Task prompt
Once you reach the line that holds "Click first highlighted" in the listing below, output it and every line after it through the line that holds "Screen dimensions: 560x473", word for word.

Extracted material
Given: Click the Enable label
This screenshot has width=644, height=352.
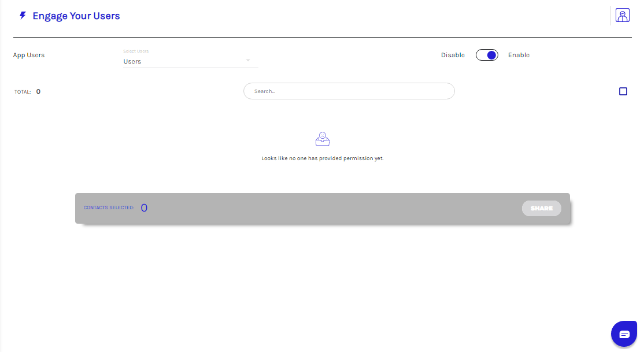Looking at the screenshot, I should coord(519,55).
...
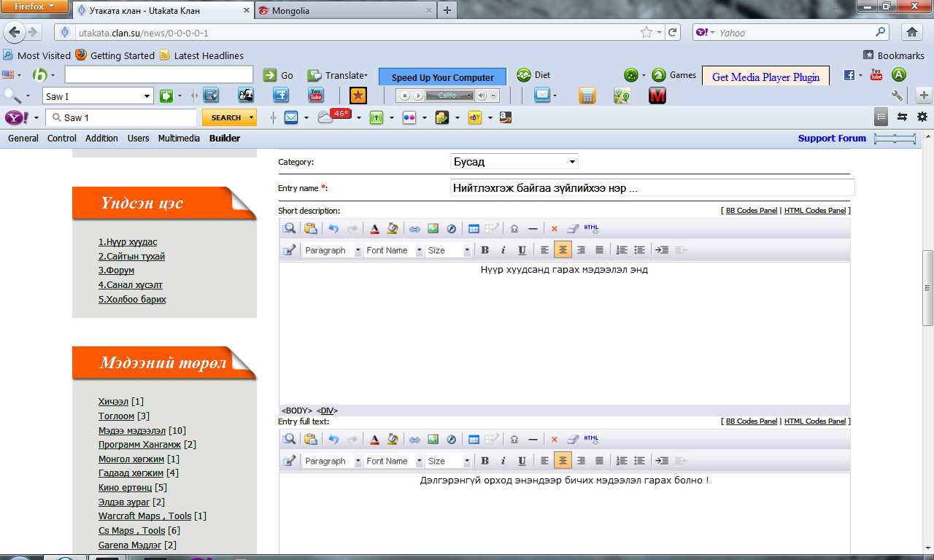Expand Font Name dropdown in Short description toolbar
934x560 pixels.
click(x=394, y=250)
==
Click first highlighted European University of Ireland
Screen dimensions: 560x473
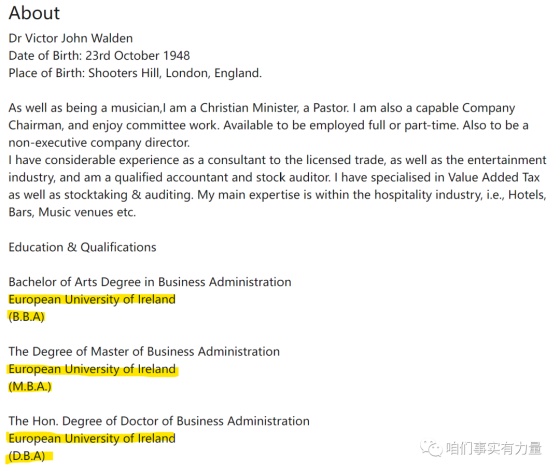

Problem solution
Click first highlighted European University of Ireland
Screen dimensions: 560x473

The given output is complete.